--- Supplied data ---
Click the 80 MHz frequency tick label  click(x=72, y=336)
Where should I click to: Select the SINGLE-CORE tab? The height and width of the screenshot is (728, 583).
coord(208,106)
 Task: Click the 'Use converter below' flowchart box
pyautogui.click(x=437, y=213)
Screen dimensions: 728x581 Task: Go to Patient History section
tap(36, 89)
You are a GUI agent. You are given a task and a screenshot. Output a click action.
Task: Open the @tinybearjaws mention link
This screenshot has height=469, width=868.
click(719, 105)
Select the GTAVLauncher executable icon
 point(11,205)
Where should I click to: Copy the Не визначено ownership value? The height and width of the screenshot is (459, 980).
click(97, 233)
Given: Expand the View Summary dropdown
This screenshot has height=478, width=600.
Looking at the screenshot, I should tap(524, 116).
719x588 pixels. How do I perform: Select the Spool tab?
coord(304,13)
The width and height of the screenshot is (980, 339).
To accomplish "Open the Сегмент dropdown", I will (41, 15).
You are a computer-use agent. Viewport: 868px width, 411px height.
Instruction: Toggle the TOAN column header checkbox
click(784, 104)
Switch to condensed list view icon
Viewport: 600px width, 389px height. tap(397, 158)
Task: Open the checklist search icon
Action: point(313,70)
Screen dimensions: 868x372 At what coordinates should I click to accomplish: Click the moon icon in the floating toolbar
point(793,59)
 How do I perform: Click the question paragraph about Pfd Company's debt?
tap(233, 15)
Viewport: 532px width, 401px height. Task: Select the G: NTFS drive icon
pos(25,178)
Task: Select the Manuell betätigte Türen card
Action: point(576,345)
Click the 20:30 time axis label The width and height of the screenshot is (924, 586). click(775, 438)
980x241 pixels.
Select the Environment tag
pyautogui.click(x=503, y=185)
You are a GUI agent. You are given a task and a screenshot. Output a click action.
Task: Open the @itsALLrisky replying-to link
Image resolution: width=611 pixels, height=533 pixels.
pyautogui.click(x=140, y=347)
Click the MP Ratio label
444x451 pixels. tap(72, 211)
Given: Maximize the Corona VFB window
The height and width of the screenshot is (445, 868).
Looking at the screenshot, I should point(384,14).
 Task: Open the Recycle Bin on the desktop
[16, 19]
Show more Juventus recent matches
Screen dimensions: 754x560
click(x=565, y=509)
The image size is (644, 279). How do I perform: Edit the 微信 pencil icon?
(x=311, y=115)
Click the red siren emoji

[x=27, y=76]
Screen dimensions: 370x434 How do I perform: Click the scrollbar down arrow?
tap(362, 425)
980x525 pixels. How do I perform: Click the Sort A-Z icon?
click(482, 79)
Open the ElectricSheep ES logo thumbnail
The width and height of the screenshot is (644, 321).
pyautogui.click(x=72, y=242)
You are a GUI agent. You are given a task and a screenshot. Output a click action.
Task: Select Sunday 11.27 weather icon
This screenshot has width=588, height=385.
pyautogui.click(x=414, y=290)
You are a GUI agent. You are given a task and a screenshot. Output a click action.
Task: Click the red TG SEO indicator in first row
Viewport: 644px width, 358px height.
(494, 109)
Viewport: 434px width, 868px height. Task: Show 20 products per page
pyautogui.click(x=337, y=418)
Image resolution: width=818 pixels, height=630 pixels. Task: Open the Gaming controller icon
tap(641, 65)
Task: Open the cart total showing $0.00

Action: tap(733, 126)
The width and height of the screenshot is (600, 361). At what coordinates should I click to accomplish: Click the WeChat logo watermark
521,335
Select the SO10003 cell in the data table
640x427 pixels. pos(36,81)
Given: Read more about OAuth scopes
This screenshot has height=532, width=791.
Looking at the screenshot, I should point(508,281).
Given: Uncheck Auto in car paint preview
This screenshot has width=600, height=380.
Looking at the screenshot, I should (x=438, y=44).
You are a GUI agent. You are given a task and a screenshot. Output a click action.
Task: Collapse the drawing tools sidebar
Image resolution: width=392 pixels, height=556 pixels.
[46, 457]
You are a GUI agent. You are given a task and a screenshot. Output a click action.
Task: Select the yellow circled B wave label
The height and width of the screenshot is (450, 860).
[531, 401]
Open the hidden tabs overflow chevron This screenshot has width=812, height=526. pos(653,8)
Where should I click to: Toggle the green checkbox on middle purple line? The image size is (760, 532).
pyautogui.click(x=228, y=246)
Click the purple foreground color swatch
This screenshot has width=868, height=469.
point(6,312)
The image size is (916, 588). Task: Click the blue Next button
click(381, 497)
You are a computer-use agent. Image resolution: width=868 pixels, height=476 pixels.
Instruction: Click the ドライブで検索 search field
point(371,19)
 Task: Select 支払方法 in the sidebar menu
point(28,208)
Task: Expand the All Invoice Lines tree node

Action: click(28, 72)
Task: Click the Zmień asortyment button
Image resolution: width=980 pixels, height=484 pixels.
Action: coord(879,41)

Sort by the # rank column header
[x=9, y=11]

--- Task brief ---
Copy each line of the listing that holds the word "link".

--- Answer space ---
Task: Open the @tinybearjaws mention link
Task: Open the @itsALLrisky replying-to link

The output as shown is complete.